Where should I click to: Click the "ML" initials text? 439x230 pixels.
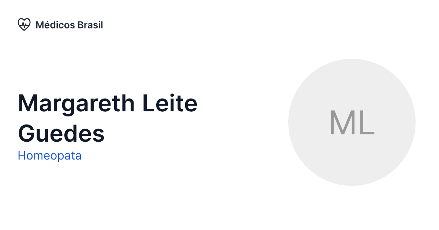(352, 123)
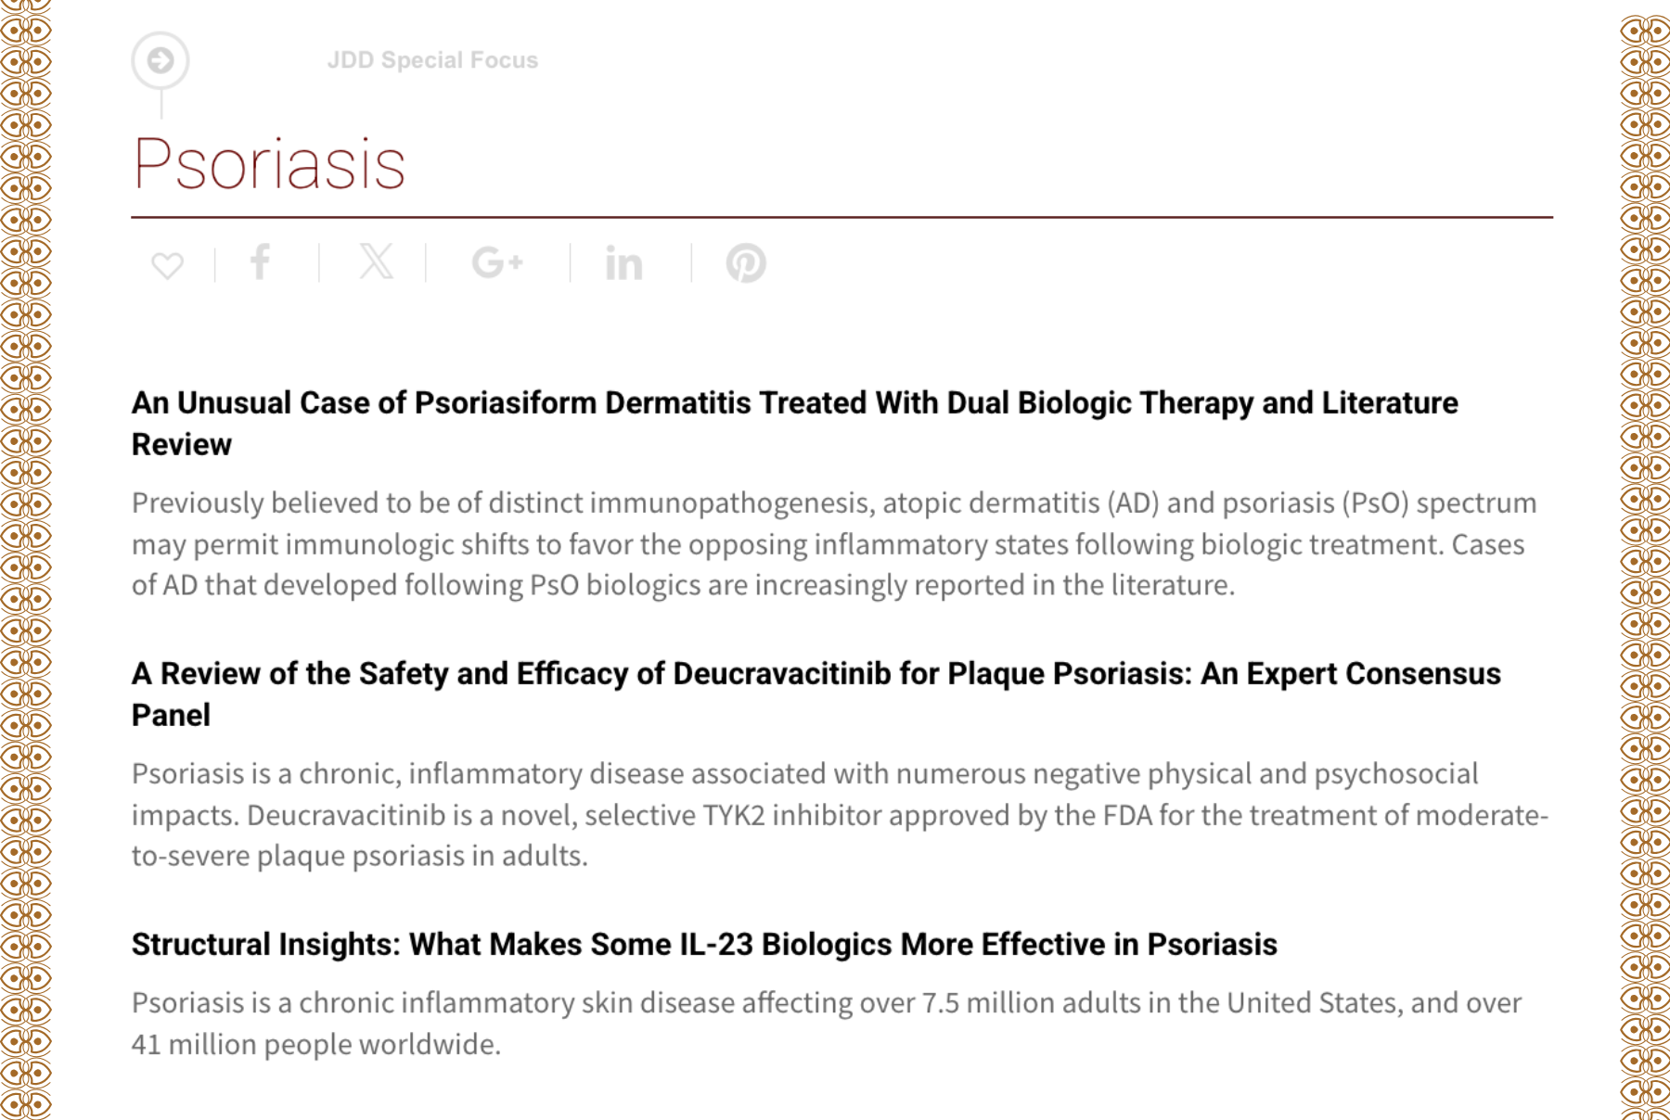Click the JDD Special Focus label
This screenshot has width=1670, height=1120.
pos(432,60)
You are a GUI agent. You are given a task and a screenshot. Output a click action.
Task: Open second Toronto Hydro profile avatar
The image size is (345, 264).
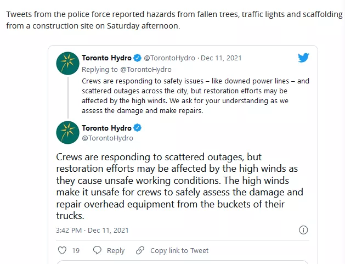(68, 133)
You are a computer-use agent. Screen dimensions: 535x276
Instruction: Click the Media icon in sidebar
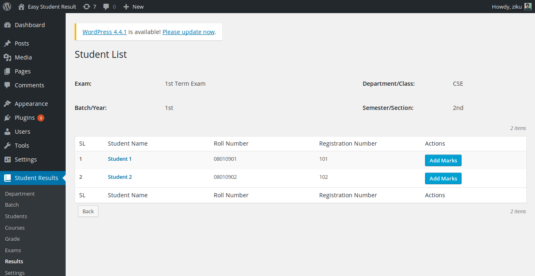(7, 57)
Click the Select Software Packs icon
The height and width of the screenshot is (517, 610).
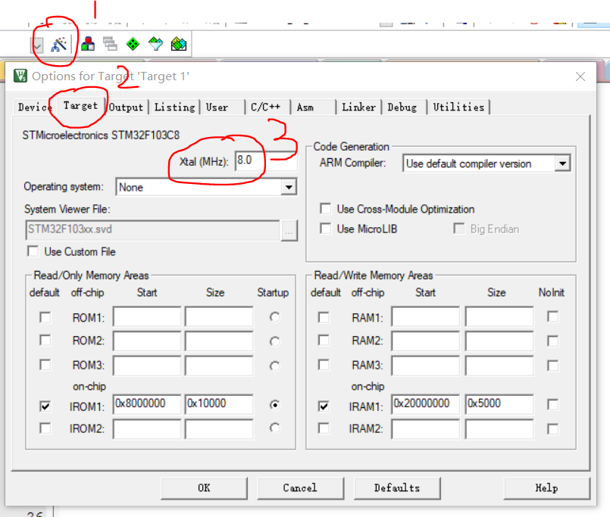coord(155,44)
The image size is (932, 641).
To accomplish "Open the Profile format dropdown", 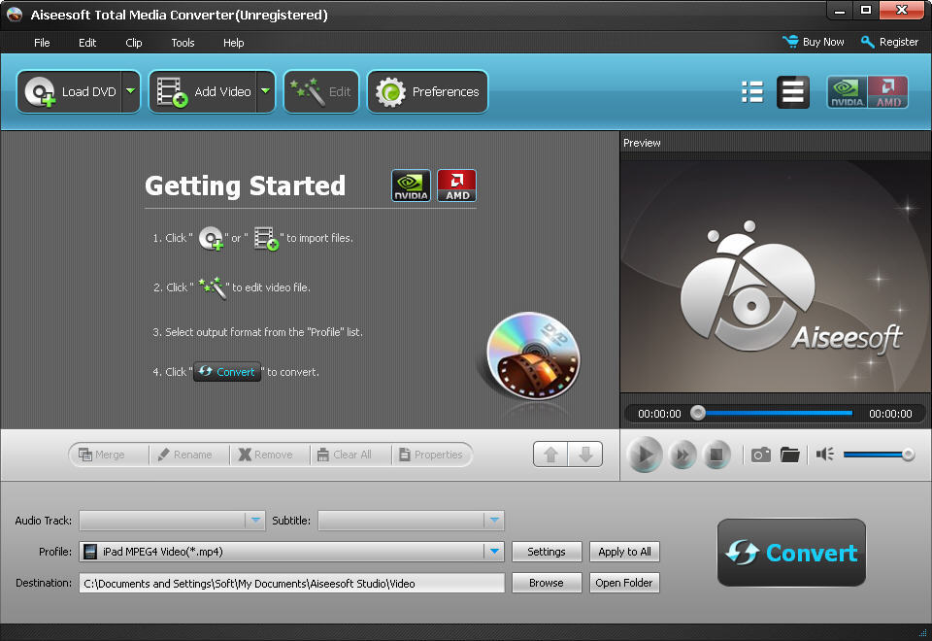I will (x=495, y=552).
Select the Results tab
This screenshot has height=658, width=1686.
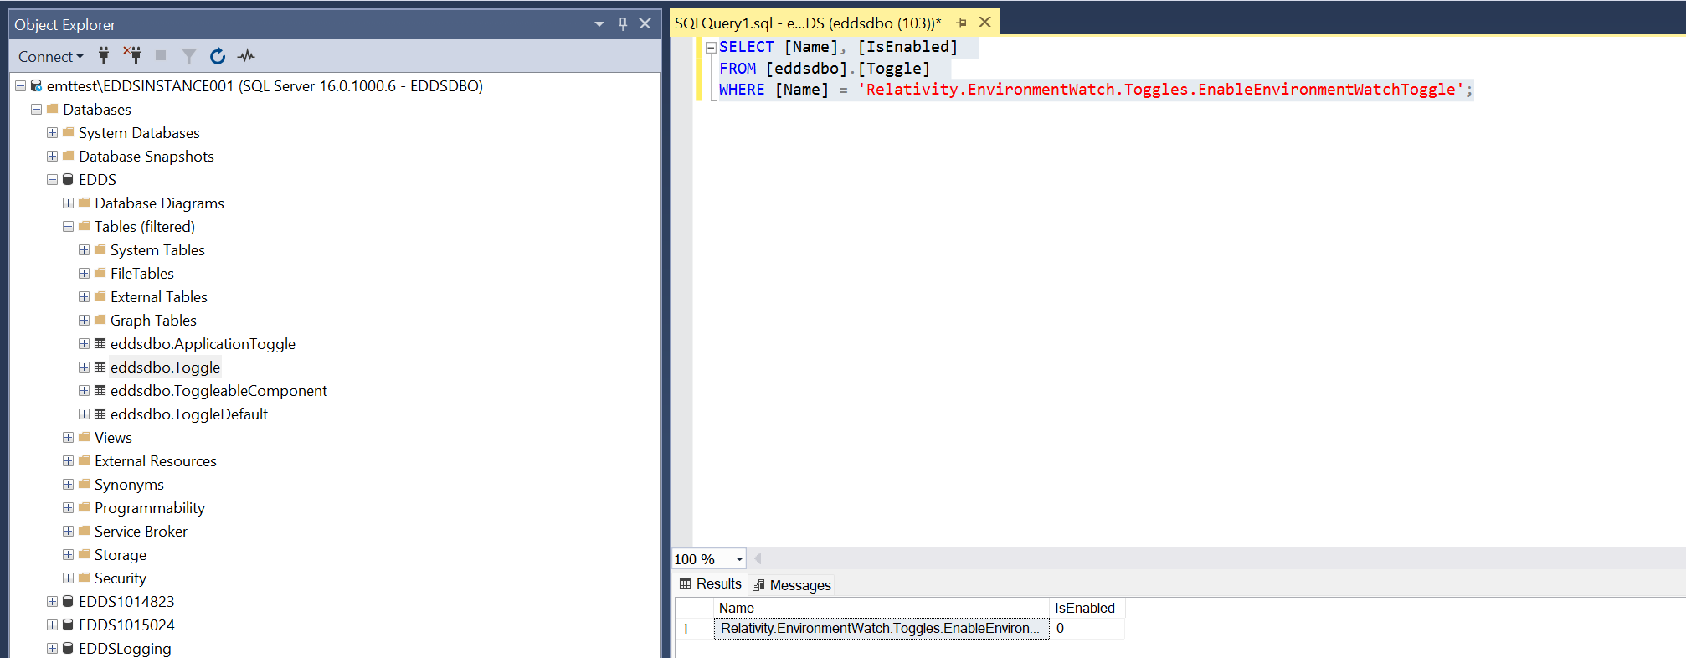[x=711, y=584]
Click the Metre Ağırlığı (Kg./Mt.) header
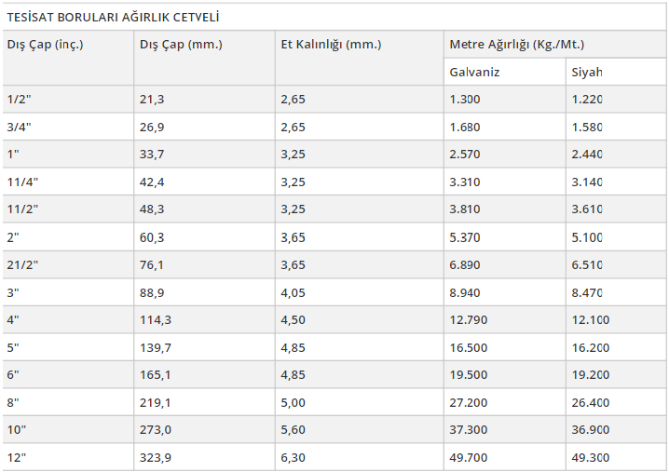 (x=554, y=44)
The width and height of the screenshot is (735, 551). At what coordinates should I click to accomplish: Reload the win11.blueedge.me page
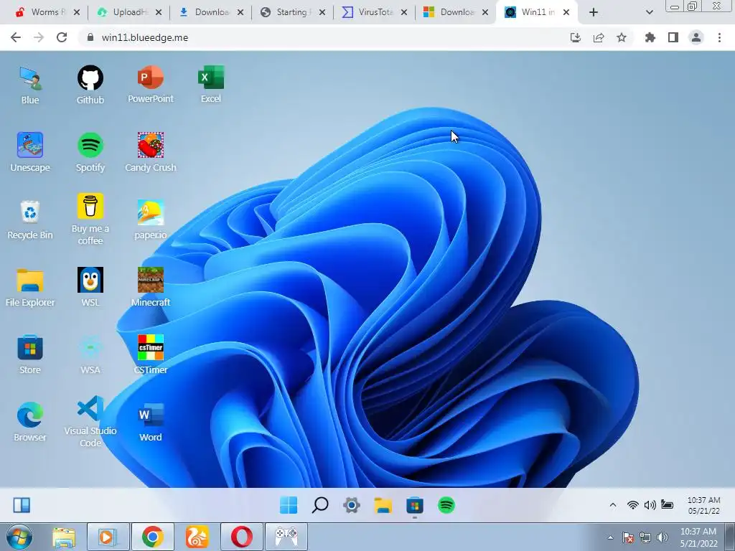(x=62, y=37)
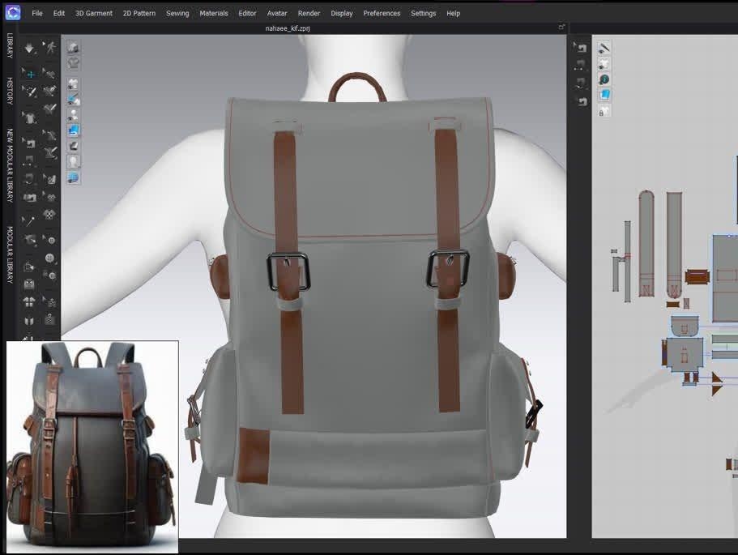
▬▬▬▬▬▬
Extract, unchanged, the part of the rows that opens with the line containing "Select the Results tab" and closes with the line containing "(x=554, y=44)", including both of those lines. Leave the pictures out of your answer.

Select the Results tab
This screenshot has height=658, width=1686.
[x=711, y=584]
Click the Metre Ağırlığı (Kg./Mt.) header
 (x=554, y=44)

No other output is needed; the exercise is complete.